I want an algorithm that's sort of the opposite of a parser. That is, given a formal context-free grammar (say LL), I want to generate an arbitrary sentence that conforms to that grammar. I use sentence here to mean any valid body of text, so it can actually be a whole program (even if it doesn't make any sense—as long as it's syntactially correct).
Example grammar:
program : <imports> NEWLINE? <namespace>
imports : ("import" <identifier> NEWLINE)*
namespace : "namespace " <identifier> NEWLINE "{" <classes> "}"
identifier: (A-Za-z_) (A-Za-z0-9_)*
...
Example generated program:
import jkhbhhuob
import aaaaa888_
namespace u8nFGubgykb
{ class ui0op_np { ... }
}
I don't know that there's a "common" algorithm for doing this. Random program generation is used in genetic programming so you could look for a grammar based GP system and see how they handle program generation. I would do a recursive rule generation algorithm like the pseudo-code:
This assumes that you've read in all of the parts into some data structure. You'd also need to handle the repetitions(randomly generate the number of times they occur) and optional rules (flip a coin to see if they are there or not).

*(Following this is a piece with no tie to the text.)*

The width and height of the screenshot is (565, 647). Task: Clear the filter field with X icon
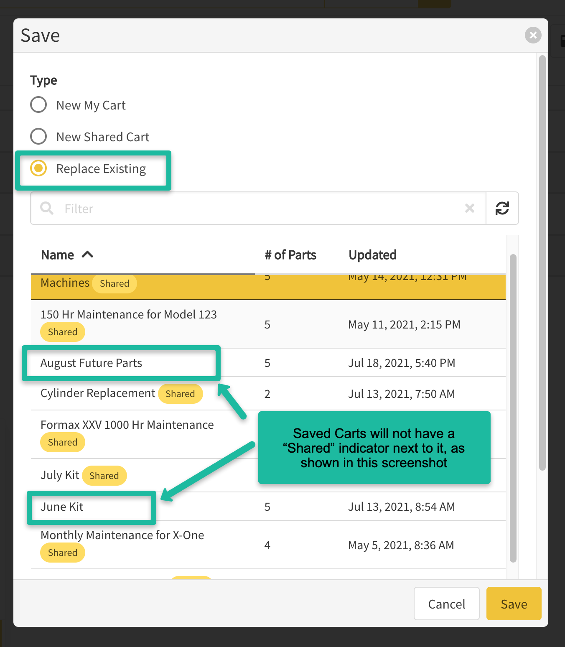point(470,208)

Edit: Oh, and if the rule has more than one option, you'd just pick one of the options to go with, and process it the same way. So if some rule was (Literal|Variable), you'd randomly pick between the two.
As usual, I’m going to advise against reinventing the wheel. I’ve written one of these for ARM assembler, but I’m on record as regretting it (Software: Practice and Experience April 2007):
“In retrospect, an off-the-shelf expression generator should have been used to generate random ARM assembly instructions for comparison. Instead a Perl script was built incrementally, taking each ARM instruction definition and generating instances. An advantage, however, of the incremental in-house approach was that simple substitutions detected simple bugs, and bug hunting could proceed incrementally.”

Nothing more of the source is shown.